ANTERO DE ALDA Photography Recent Works
A Communist Christmas {with gold, incense and myrrh}
Children of Ceausescu 1997 photo KENT KLICH
For many years after being executed, Nicolae Ceausescu caused yet stranger nostalgia; on the one hand by the severe nature in which he punished the small common crimes — which benefited the public and so it continued to be practiced after the revolution — and on the other hand, because he had long abandoned "The Red Orchestra" (Gilles Perrault), which for some meant that it could no longer be categorically said what was common in Eastern countries: «essentially, nothing new. Headquarters in Moscow.»
In addition to political crimes, which ended up in death or deportation, at the time of the former dictator, the Romanian Penal Code was so peculiar, that the theft of a simple appliance was sentenced up to 15 years in prison. And although infamous by their refined cruelty (many prisoners developed incurable ulcers because of rotten food poisoning, died of hunger, cold or ill-treatments), the truth is that in jails in Romania prisoners rarely did the entire time of their sentences, since it was customary to grant broad amnesties on the anniversaries of the President and on the dates of the Party’s Congresses. In 1977 the dictator Ceausescu ordered the release of thousands of prisoners, closed 50 jails, 3 hospital jails and 2 sanatoriums, arguing that in «a new society, there are only new men». New or old, women or children, the common Romanian citizen — compliant with its obligations and even inattentive to the vices of politics — was relentlessly punished: in Ceausescu's time, the whole country was a violent prison.

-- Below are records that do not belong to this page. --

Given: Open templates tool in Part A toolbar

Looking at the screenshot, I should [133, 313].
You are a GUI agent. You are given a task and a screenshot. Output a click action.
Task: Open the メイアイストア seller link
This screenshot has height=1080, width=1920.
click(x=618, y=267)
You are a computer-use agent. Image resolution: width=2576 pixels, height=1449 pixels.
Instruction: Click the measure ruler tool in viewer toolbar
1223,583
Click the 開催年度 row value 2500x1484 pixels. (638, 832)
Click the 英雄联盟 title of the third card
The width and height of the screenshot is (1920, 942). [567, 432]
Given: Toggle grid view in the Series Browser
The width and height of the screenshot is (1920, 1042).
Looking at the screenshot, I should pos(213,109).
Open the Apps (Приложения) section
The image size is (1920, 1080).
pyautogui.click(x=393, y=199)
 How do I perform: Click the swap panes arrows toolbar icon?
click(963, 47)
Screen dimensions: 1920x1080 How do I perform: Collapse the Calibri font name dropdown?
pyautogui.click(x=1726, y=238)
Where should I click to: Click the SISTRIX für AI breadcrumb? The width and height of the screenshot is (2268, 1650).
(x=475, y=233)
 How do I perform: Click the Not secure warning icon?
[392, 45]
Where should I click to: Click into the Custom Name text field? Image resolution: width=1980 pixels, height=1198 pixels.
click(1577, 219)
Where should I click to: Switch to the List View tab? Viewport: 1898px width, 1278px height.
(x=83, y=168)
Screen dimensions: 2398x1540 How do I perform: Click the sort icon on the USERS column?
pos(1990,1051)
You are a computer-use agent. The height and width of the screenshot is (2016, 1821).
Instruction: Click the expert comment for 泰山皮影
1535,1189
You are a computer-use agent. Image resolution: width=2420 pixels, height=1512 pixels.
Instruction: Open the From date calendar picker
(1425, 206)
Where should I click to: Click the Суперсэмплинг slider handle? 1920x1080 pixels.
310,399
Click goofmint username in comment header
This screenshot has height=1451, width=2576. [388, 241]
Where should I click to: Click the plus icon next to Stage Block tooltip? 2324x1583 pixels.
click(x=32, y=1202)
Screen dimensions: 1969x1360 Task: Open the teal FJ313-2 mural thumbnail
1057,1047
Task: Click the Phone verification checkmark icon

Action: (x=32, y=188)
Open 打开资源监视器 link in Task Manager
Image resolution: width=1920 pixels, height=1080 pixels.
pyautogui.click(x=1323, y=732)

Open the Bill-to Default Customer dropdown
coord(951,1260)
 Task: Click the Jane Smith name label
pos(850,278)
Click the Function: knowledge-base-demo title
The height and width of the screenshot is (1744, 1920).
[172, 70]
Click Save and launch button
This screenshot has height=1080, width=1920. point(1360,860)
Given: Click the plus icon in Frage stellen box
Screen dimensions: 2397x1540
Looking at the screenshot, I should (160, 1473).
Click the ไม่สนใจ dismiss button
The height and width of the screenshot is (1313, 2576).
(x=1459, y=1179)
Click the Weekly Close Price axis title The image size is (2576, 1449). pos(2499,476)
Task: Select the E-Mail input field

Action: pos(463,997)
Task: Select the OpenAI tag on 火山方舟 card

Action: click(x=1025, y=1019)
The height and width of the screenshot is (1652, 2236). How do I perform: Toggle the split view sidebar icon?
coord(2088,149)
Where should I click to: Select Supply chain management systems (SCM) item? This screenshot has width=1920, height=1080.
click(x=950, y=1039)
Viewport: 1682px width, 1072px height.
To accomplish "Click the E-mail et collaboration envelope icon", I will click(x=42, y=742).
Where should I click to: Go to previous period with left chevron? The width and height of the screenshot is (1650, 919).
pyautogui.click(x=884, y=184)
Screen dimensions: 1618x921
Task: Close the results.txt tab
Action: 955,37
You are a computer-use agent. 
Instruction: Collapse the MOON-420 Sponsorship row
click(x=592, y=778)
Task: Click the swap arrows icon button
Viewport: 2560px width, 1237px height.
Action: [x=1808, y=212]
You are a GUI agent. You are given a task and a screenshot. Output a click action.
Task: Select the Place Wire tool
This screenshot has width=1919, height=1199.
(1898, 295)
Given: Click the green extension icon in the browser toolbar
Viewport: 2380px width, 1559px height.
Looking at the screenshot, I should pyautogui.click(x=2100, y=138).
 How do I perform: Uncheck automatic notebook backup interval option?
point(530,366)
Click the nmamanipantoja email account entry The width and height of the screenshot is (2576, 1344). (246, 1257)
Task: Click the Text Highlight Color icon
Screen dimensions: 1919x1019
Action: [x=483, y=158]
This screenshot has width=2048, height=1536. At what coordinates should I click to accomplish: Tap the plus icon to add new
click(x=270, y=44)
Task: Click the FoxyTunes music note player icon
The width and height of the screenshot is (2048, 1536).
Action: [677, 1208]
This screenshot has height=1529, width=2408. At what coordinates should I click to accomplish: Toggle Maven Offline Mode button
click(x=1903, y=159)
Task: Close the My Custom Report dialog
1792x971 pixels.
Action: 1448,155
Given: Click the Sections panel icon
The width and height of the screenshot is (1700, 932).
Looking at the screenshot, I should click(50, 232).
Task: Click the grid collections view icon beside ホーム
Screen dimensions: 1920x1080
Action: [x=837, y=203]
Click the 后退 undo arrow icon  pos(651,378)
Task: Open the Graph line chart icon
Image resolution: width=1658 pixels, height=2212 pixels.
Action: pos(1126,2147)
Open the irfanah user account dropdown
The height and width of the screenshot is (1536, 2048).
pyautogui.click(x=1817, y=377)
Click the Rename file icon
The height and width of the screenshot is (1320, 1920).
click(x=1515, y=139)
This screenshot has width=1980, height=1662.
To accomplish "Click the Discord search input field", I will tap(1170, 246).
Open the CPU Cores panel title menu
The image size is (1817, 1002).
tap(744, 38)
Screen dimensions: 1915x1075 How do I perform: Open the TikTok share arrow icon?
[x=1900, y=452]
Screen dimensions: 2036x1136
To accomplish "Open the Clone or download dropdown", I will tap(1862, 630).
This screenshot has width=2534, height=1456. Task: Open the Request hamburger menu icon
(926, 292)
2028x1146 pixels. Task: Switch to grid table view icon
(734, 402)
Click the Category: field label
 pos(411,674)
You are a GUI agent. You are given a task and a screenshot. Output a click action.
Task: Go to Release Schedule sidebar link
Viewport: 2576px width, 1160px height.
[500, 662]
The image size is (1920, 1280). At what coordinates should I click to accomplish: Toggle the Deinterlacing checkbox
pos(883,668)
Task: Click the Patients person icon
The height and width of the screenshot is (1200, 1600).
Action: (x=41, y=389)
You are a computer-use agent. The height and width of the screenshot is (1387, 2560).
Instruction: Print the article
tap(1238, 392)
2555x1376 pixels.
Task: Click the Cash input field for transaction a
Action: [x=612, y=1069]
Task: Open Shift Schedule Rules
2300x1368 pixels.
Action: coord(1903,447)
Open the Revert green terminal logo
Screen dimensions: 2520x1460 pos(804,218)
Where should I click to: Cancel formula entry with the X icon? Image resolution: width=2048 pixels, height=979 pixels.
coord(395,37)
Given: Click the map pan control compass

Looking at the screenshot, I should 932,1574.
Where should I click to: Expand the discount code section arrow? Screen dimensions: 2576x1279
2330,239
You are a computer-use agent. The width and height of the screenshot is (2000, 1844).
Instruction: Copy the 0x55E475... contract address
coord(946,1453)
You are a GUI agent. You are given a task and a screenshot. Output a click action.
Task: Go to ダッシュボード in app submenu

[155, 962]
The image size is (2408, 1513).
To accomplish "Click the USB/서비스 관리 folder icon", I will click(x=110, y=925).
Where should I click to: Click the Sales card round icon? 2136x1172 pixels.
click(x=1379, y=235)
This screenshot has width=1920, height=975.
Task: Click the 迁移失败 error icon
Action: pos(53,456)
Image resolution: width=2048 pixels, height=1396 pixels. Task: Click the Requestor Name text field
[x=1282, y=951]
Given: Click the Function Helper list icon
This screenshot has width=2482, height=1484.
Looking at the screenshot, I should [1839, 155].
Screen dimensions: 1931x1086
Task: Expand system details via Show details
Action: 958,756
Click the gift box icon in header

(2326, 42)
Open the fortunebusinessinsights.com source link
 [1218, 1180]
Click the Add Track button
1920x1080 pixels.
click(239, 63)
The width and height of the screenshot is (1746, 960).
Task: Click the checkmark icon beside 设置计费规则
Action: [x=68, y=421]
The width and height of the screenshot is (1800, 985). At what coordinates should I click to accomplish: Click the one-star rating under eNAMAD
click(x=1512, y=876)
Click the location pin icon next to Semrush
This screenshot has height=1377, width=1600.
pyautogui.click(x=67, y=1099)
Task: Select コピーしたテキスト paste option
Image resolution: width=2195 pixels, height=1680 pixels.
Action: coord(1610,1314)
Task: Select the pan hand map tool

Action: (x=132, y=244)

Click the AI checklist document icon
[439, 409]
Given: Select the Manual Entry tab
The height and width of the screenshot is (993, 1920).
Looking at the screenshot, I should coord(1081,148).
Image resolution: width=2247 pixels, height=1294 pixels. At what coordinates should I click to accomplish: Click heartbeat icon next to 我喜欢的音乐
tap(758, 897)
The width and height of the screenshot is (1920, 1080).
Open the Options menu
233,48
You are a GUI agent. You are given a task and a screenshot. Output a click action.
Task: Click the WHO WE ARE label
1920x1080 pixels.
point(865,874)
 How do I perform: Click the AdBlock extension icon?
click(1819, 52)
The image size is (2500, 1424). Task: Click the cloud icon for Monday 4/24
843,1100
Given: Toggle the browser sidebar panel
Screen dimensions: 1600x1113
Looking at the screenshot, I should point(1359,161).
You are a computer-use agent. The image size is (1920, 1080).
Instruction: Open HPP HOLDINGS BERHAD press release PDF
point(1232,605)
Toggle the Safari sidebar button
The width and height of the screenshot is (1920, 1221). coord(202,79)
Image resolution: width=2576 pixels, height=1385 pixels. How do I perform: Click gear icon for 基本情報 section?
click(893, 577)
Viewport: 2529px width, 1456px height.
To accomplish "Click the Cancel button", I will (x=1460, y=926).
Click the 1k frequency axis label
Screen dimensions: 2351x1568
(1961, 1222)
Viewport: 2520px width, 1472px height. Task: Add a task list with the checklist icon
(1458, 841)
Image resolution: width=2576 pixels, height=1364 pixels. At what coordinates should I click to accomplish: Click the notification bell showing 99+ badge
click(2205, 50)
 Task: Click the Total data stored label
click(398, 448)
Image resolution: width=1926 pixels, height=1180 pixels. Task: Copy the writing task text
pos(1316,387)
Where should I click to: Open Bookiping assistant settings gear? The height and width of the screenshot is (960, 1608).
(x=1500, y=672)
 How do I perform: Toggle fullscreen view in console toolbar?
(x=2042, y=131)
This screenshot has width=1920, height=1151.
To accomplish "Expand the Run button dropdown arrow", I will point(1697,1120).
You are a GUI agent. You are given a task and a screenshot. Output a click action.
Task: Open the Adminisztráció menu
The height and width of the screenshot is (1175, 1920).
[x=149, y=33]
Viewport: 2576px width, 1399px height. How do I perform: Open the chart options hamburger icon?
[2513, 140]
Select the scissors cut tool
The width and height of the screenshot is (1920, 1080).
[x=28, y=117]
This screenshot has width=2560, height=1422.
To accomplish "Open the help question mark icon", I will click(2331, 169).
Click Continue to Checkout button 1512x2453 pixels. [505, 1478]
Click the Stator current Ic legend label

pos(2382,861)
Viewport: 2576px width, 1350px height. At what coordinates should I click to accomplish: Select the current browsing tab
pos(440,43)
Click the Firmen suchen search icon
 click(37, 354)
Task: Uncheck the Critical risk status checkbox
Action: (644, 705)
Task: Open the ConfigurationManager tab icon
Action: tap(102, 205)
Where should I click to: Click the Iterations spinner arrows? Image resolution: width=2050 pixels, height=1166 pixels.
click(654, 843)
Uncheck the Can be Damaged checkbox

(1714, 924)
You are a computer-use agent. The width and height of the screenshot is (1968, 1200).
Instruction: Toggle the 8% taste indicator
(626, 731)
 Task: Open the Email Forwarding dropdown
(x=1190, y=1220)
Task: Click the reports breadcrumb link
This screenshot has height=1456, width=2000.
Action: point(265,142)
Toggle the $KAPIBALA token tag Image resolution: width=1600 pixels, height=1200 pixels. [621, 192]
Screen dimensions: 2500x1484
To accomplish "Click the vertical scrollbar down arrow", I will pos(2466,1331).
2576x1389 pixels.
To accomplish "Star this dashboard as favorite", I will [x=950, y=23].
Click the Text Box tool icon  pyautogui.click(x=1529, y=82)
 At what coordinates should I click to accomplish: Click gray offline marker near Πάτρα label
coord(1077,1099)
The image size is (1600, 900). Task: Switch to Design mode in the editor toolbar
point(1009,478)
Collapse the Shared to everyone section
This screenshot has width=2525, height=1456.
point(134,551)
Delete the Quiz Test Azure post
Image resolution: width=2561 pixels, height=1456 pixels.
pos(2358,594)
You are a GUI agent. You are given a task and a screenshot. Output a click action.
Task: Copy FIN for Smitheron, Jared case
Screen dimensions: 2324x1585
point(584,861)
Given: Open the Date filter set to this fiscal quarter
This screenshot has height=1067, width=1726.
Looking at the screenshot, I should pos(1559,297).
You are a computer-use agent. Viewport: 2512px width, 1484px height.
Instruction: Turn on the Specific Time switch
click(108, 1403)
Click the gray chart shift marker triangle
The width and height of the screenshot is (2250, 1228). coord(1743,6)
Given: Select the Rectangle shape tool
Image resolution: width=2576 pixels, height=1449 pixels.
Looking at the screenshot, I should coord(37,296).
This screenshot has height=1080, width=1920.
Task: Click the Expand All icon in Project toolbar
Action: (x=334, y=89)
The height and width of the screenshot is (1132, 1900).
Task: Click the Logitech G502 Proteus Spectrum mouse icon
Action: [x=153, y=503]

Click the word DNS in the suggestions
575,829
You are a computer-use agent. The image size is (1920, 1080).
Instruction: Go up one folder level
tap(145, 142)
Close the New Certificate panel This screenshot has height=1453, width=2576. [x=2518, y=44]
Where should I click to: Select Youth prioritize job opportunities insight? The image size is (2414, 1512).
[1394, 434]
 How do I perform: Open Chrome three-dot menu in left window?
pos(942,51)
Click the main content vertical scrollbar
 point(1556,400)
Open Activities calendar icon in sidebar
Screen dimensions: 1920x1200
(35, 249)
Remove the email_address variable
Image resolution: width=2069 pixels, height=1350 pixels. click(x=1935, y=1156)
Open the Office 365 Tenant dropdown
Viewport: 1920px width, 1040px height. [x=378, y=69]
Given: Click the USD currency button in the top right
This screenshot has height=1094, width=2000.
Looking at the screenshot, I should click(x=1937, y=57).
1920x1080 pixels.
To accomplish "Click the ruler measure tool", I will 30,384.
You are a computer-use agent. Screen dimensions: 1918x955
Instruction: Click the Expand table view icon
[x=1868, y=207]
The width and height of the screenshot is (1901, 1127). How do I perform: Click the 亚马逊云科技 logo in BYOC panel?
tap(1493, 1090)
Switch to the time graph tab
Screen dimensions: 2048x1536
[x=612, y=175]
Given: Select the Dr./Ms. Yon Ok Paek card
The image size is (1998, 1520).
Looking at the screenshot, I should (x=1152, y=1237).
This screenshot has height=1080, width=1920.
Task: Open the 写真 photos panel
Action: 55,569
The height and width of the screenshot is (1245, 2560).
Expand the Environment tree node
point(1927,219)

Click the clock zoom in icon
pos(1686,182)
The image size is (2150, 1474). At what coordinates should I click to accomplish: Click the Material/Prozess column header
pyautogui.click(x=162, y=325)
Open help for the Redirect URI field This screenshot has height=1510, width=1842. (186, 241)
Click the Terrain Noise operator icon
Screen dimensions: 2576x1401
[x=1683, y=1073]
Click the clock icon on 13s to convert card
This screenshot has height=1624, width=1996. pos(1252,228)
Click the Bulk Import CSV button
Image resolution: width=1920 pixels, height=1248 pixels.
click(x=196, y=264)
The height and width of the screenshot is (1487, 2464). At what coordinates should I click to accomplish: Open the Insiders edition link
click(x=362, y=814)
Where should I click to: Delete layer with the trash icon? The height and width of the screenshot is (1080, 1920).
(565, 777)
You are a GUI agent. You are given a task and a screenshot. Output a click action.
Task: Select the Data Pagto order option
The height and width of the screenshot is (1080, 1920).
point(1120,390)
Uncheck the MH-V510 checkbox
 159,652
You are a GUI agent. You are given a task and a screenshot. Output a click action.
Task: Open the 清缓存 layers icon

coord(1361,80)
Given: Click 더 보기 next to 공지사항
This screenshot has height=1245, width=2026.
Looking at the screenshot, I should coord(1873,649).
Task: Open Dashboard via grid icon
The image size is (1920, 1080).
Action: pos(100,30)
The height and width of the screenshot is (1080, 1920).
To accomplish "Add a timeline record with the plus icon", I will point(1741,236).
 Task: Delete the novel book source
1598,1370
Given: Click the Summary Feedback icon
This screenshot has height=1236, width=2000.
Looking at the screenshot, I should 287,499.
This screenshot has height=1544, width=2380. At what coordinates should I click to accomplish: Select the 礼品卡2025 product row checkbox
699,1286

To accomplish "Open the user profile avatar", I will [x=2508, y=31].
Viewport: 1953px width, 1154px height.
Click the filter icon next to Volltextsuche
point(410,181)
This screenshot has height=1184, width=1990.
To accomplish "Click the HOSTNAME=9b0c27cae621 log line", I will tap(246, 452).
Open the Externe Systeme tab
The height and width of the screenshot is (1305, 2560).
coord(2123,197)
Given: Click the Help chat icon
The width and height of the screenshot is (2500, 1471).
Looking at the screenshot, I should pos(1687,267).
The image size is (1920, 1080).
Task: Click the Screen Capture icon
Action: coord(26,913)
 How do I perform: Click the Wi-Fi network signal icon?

Gold Nicolae Ceausescu was born in 1918 in the small town of Scornicesti, in southern Romania, son of a peasant family, according to his official biography. He later joined the Union of Communist Youth in 1933, and three years later he joined the Romanian Communist Party. He integrated the Central Committee in 1952 and by 1956 was a part of the Politburo. In 1965 he was appointed general secretary of the Party and then became one of the most bloodthirsty Communist leaders of Eastern Europe, as far as to dare to face the tyranny of his native homeland (the «Moscow headquarters»).
On the ashes of 30 000 dwellings (one-third of Bucharest), he built a luxury palace, ironically called the People's House, the House Poporului, coated with the rarest marbles from Transylvania among many other extravagances and only comparable in magnitude to the premises of the Pentagon.
Strategically against the invasion of Czechoslovakia in 1968, he received Nixon's visit in 1969, which granted him the benefits of a «good communist». After that, he was received with glory in the great capitals of Europe, Asia and Latin America by presidents and monarchs: the very Queen Mother of England awarded him a Royal Medal in 1978.
Incense Nicolae, the «genius of the Carpathians» and his wife Elena ("Madame CO2", as sarcastically she was treated when she achieved the direction of the National Institute for Chemical Research) were killed on December the 25th. The firing squad waited three long days to draw their weapons. The trial lasted 55 minutes.
The execution took place around 4 pm, in Targoviste, 50 km from Bucharest, and in the evening of that same Christmas Day, in 1989, state television showed the Romanians the result of over a hundred machine gun shots programmed in distance by meticulous marksmanship, to not mutilate the dictator's face. Certainly, the communists from Securitate needed brutal images that revealed to the people, unequivocally, the identity of the corpses and the wounded pride of the old Soviet order.
It is obvious that no one else would think of killing on Christmas Day, only the Communists!
Myrrh Precisely four days earlier, the Dutch Commissioner Frans Andriessen, on the service of capitalist Europe, had publicly said on the subject of Romania: «The European Commission is determined to encourage a peaceful transition to a pluralistic political and economic system in this country...» ("Echo de la Bourse", Journal of Brussels, 21.12.1989).
____ "The Red Orchestra" Or «L'Orchestre Rouge», 1964. Title of a book by the French writer Gilles Perrault, in fact, Peyrol Jacques, born in 1931. «L'Orchestre Rouge» (Die Rote Kapelle in German) was also the name of the network of Soviet informants who moved amongst the troops of Hitler and the resistance groups from various countries of Europe, during World War II. Maybe that's why Jacques Peyrol was repeatedly accused of espionage for the former USSR. «L'Orchestre Rouge» is also the title of a film by Jacques Rouffio, directed in 1989, based on the work of Perrault.
"In essence and once again nothing new. Headquarters in Moscow." João Bénard da Costa, Portuguese writer and cinephile (1935-2009), on the magazine O Tempo e o Modo, March-April 1969, concerning the Russian invasion of Czechoslovakia after the "Prague Spring".
"in a new society, there are only new men" Quote from Ceausescu, according to journalist Luísa Meireles, on the newspaper EXPRESSO, October 21st 1991.